# TASKS TO CARRY OUT
1 - What three positives does the budget analysis list under numbered headings? Give each heading as it appears.
2 - Write the next part of the budget analysis, starting right after its last sentence.

We have decided to break down our budget analysis into two articles. This one will focus on how it will impact you personally and the second one (coming next week) will be more generic.

Except of brief acknowledgement on tax contribution by salaried individuals, budget has not given much to cheer about.


Since the list of positives is small, lets start with that:



1) Standard deduction of Rs. 40,000

This will be in lieu of the present exemption of Transport allowance and Medical Allowance. The actual benefit from this exemption, however will be meagre Rs. 5,800 (40,000 – (19,200 + 15,000)). What is given from one hand is being taken from another, there is increase in cess from 3% to 4% (Health and Education Cess). The only benefit seem to be riddance of storing those medical bills, you get a straight standard deduction.

2) Higher takehome for women employees

The PF Contribution of women employees has been reduced from 12% to 8%, which will result in higher take home for them. Employer will continue to contribute 12%. However we are not sure if it’s a good idea, as money in hand usually means money spent. We hope women employees will take advantage of this increased cashflow and invest towards future financial goals.

3) Host of incentives for Senior Citizens

- Senior citizens can claim Rs. 50,000 deduction instead of Rs. 10,000 from the interest earned from Savings account, FDs, RDs and Post Office deposits (new section 80TTB).

- Deduction under 80D has also been revamped. This will be applicable for the tax payer who is senior citizen as well as for someone paying for them (ie parents).

- FM also proposed to increase the amount of deduction under section 80DDB in respect to medical expenses incurred by the senior citizen. This will be applicable for Medical expenses incurred for specific diseases only (indicative list is here).

# ENTRIES SHOWN
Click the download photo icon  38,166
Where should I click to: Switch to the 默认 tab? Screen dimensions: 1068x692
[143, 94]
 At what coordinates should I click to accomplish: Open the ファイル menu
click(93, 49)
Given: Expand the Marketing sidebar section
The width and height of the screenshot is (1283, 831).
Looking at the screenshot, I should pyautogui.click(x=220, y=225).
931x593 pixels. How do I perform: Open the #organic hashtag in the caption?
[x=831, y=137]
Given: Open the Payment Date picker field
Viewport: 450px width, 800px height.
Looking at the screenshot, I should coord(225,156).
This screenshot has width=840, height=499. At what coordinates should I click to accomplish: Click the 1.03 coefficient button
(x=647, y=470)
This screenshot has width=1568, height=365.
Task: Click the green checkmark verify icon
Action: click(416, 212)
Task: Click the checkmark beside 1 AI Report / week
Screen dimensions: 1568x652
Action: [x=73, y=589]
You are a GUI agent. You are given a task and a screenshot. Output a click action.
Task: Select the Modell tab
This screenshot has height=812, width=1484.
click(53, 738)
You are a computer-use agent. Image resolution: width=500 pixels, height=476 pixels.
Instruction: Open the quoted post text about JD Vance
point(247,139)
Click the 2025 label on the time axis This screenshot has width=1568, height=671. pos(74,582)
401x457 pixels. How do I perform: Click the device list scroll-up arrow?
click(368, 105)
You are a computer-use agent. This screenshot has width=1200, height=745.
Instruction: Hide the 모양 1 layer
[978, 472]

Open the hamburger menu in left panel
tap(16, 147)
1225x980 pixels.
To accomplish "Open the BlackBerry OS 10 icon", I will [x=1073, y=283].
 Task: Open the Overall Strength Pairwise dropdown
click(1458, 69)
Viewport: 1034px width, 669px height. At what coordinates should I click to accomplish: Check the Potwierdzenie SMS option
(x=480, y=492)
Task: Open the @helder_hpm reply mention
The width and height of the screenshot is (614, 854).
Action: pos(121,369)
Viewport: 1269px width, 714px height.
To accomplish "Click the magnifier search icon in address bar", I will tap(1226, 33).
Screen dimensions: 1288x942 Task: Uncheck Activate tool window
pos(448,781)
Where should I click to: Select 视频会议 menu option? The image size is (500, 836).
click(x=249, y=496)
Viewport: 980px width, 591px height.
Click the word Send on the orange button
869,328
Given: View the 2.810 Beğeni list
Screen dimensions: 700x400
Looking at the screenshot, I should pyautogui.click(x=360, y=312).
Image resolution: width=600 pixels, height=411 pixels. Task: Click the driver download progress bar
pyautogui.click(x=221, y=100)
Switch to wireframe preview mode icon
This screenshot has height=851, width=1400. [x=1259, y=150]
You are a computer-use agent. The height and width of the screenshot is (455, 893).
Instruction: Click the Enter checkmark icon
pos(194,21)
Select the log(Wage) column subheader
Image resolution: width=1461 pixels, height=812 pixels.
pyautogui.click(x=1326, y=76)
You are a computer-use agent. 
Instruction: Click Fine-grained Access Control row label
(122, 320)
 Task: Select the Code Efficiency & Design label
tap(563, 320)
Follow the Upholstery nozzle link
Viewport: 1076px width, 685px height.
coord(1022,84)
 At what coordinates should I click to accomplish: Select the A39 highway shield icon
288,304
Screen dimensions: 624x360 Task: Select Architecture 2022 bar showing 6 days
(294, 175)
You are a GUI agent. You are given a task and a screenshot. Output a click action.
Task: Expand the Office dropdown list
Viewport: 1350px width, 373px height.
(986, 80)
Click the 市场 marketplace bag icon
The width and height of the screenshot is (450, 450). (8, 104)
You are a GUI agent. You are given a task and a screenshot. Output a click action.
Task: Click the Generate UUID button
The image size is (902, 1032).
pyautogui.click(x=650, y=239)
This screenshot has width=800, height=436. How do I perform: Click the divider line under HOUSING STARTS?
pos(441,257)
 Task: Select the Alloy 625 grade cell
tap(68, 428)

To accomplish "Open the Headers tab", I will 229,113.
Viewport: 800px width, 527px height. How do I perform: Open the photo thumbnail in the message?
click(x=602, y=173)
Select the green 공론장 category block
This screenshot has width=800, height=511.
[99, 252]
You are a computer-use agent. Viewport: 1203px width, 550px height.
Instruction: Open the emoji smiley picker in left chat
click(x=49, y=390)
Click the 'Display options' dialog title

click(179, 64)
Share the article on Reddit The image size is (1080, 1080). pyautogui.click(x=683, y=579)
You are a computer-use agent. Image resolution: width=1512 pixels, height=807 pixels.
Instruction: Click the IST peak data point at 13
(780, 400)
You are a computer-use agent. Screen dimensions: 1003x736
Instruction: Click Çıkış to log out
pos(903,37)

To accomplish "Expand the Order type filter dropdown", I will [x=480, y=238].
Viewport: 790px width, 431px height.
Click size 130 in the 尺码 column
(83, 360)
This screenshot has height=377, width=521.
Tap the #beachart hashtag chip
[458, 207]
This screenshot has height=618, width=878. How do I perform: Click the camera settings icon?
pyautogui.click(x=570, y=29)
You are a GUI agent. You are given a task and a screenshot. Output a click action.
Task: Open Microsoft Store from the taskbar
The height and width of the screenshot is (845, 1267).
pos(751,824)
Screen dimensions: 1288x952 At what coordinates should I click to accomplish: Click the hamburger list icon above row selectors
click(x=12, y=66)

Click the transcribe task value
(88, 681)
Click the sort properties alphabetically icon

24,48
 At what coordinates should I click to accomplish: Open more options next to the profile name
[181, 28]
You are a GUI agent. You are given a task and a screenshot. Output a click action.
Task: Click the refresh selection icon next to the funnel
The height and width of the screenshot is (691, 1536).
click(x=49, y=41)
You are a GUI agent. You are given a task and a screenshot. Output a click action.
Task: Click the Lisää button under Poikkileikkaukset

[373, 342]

# RESULTS IN ORDER
1 -
Standard deduction of Rs. 40,000
Higher takehome for women employees
Host of incentives for Senior Citizens

2 -
Lets bring our attention to negatives:


 1) Long term capital gains tax on Equity investment

All of us had just started to appreciate the power of Equity (Equity MFs and Stocks) as a source of wealth creation, zero tax (on long term capital gains) made it all the more attractive.

Not anymore, Govt will levy a tax of 10% on long term capital gains (only on gains in excess of Rs. 1 lakh per financial year). As the table below illustrates, Equity still remains one of the most tax friendly asset class.

Since all the budget decisions are prospective in nature, FM introduced a grandfathering clause to prevent the impact on past investments (until the day before budget – 31st Jan’18). The example below explains the implication of this clause in various scenarios:

Higher of the following two:
a) Actual cost price
b) Lower of Sale price and Price as on 31st Jan, 2018.

2) Dividend Option no longer favorable

To bring the tax parity between growth and dividend option of equity oriented (including balanced) mutual funds, 10% dividend distribution tax (DDT) will be applied on the latter. For those seeking regular income, we have always believed SWP (systematic withdrawl plan) is better as compared to drawing dividend from balanced mutual fund schemes.

With just a year to go for 2019 elections, most people were hoping that it would be a populist one. As evident from above, there is not much to cheer about as far as personal taxation is concerned. The focus of the budget was on roti (farmers, agriculture), swasthya (national health protection scheme) and makaan (housing, infrastructure).